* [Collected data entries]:
┌────────

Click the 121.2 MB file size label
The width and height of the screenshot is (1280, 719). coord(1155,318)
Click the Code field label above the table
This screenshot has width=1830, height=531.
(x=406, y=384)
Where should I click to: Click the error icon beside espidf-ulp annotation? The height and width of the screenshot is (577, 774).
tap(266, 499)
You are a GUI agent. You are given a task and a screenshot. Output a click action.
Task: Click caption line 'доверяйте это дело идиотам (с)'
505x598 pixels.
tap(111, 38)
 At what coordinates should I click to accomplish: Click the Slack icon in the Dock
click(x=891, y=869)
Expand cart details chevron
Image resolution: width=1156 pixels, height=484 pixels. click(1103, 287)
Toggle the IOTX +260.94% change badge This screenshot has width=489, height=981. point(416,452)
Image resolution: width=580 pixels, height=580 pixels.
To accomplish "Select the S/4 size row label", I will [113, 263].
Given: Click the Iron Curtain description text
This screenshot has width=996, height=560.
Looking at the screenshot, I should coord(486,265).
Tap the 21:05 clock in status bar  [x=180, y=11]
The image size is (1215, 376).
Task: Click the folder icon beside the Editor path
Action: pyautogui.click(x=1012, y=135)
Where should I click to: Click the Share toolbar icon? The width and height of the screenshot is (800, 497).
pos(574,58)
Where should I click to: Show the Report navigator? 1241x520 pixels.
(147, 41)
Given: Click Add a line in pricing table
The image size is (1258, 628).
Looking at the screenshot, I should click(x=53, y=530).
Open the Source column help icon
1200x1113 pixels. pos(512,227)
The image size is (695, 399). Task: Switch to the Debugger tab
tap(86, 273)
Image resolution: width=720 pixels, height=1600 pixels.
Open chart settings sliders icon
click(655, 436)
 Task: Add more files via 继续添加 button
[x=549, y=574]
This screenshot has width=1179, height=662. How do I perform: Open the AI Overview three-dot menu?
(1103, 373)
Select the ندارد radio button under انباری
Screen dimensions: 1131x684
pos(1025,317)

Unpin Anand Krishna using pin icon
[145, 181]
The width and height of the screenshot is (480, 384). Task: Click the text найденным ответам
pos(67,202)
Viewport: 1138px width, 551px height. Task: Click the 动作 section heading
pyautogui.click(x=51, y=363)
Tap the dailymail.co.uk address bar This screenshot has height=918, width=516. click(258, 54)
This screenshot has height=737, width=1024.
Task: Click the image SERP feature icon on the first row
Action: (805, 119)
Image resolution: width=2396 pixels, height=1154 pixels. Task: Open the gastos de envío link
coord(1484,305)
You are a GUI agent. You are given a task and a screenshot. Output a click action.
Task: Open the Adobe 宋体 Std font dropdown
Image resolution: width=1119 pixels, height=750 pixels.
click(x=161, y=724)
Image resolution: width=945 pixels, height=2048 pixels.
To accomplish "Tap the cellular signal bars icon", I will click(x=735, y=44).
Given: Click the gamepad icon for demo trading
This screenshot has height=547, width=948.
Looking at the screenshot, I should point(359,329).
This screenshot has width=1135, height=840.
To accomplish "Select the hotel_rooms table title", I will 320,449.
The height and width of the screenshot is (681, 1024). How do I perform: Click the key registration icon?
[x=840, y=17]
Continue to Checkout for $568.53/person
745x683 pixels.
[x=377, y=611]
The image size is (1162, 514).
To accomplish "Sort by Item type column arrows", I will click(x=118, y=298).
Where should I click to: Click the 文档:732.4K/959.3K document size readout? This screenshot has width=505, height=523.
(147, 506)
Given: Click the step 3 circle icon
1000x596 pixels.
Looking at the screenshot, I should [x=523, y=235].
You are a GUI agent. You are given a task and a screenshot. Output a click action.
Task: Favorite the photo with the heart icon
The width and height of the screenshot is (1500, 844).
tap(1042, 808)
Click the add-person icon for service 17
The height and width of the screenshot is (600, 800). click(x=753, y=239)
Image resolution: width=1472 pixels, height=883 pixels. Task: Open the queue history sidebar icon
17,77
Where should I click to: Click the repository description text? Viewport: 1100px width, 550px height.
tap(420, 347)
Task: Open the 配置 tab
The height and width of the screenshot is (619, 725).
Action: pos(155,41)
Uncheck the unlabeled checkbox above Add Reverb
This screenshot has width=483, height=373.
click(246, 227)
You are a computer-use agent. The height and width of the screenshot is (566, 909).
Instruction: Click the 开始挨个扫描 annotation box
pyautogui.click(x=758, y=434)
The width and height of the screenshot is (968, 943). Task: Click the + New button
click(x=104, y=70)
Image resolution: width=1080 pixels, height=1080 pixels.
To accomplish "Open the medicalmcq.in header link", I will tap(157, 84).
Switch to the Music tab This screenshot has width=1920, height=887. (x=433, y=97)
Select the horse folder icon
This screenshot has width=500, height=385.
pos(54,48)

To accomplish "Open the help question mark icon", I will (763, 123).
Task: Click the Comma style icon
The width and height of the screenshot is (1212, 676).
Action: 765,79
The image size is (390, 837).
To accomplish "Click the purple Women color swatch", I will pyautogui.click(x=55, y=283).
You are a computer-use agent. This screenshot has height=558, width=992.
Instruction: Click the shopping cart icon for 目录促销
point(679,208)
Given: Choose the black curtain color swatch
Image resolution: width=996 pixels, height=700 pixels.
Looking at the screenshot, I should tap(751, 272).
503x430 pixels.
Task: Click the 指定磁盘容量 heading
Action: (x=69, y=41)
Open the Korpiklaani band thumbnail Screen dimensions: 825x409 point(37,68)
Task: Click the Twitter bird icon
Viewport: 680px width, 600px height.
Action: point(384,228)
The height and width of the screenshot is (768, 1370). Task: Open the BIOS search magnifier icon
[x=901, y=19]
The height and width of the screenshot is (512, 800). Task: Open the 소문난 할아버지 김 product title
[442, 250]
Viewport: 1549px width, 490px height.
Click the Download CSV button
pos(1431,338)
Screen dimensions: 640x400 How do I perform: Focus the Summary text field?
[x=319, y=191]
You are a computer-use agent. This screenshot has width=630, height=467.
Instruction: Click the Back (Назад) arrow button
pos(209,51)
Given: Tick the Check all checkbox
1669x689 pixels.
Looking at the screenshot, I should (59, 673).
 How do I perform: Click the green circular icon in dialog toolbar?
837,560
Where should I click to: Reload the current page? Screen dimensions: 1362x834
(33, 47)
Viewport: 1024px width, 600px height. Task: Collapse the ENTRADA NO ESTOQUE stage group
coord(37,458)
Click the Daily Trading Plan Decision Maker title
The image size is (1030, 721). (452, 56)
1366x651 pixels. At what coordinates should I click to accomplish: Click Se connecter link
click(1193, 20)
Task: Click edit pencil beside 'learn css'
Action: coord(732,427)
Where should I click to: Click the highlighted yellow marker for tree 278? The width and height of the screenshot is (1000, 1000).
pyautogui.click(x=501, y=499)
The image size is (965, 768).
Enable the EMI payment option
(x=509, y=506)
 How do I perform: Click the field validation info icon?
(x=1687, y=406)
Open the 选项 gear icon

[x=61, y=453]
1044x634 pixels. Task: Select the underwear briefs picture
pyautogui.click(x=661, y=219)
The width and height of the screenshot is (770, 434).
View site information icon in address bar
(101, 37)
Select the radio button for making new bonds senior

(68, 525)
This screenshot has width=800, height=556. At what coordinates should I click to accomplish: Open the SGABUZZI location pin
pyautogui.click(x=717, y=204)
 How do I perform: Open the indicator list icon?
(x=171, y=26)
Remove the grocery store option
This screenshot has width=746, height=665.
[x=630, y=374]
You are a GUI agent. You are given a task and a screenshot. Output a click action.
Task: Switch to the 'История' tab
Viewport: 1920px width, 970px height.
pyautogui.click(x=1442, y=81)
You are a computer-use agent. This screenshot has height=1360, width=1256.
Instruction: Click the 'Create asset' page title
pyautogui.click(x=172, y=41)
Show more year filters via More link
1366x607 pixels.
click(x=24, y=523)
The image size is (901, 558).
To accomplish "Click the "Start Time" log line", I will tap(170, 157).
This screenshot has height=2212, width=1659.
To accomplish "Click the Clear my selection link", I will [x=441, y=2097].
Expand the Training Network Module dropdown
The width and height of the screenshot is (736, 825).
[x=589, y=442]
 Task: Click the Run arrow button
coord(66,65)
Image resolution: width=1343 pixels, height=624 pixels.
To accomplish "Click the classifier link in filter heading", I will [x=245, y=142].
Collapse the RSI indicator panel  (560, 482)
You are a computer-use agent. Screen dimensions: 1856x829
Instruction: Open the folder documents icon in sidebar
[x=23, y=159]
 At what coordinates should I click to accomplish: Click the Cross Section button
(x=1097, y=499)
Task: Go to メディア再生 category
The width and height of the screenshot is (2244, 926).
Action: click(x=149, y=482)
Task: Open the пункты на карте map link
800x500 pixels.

└────────

* [THE PROBLEM]: Give back precisely the lines above that start at the line containing "has height=1360, width=1256." and end at the line containing "This screenshot has height=2212, width=1659.", inclusive. No other lines belong in the output.

* [ANSWER SECTION]:
You are a computer-use agent. This screenshot has height=1360, width=1256.
Instruction: Click the 'Create asset' page title
pyautogui.click(x=172, y=41)
Show more year filters via More link
1366x607 pixels.
click(x=24, y=523)
The image size is (901, 558).
To accomplish "Click the "Start Time" log line", I will tap(170, 157).
This screenshot has height=2212, width=1659.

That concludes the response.